AIM OF THE EXERCISE »
Render the entries between the lines holding "You are a computer-use" and "(x=454, y=169)", inclusive, as a numbered list without blank lines. Omit the pictures from your answer.

Rows of pointing data:
'''

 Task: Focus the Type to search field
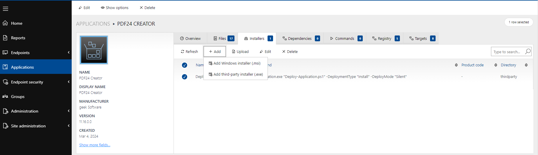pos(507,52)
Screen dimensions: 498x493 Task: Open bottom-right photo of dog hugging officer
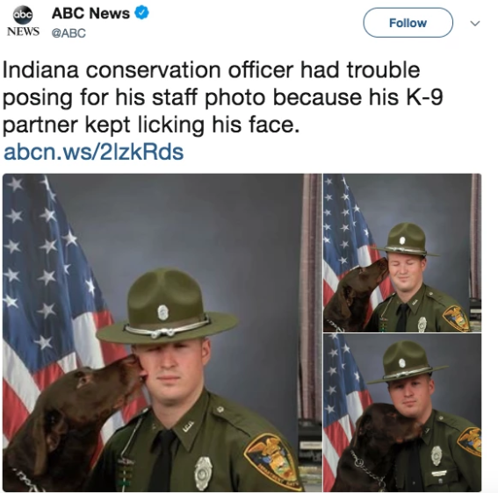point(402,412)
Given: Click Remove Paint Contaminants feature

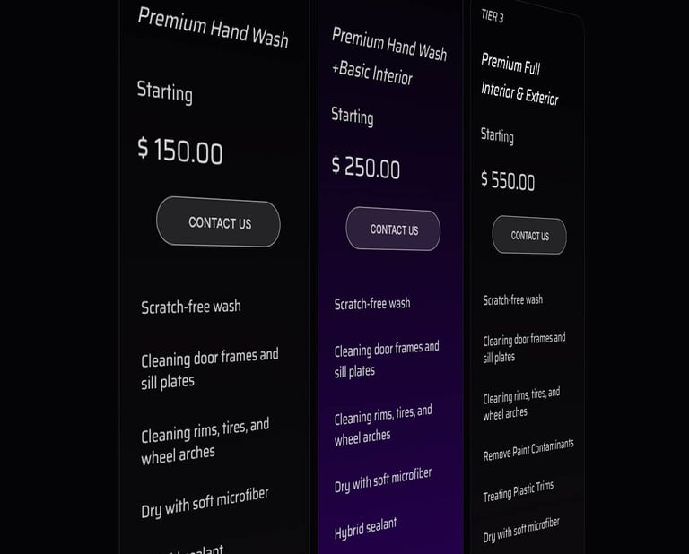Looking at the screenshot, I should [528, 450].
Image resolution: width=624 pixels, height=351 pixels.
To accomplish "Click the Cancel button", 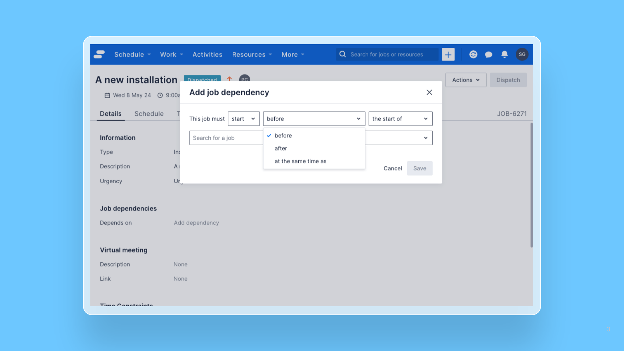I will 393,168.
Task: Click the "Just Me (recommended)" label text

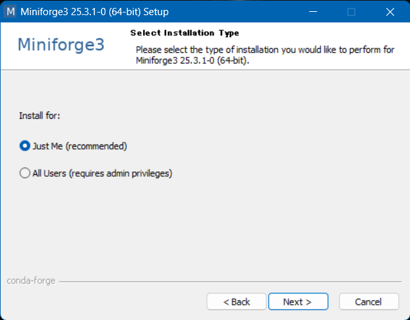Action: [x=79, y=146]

'''
'''

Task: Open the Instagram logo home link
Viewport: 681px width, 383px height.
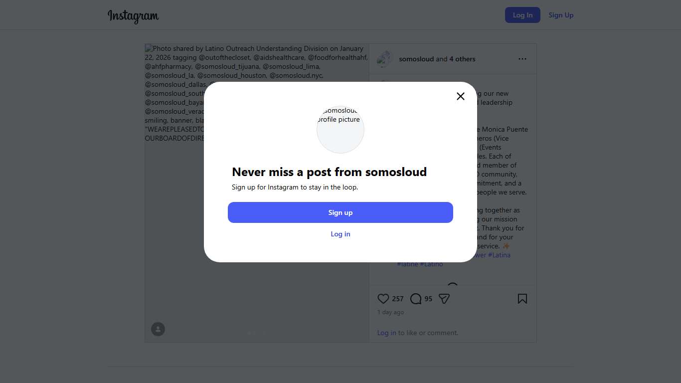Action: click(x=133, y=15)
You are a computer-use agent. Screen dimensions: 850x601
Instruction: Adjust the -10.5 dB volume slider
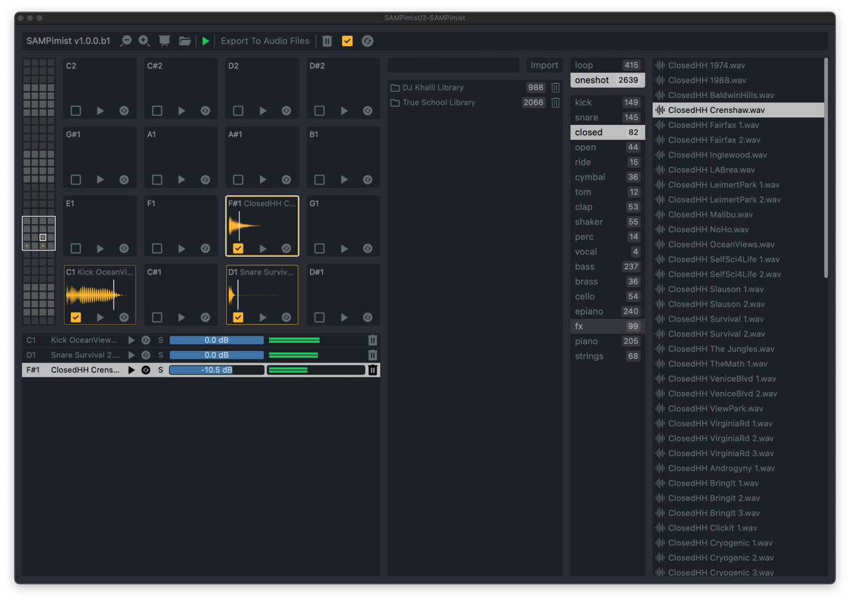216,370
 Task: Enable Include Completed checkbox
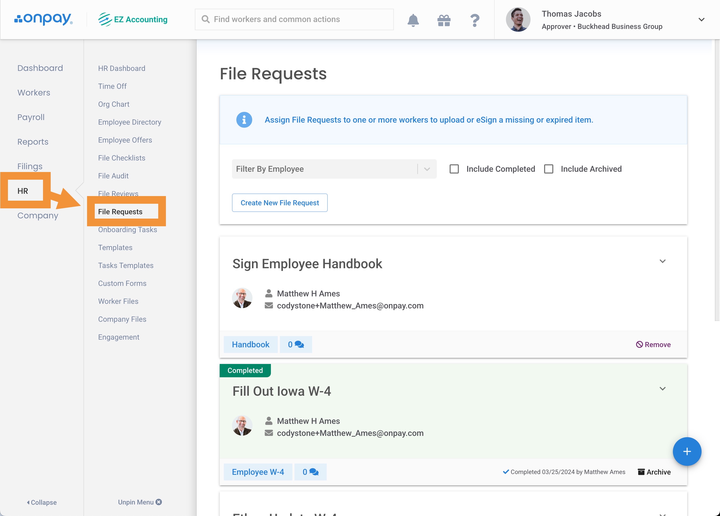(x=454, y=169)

'''

SOLUTION »
1. You are a computer-use agent. Screen dimensions: 850x601
2. Instruction: Adjust the -10.5 dB volume slider
3. 216,370
4.  Task: Enable Include Completed checkbox
5. (x=454, y=169)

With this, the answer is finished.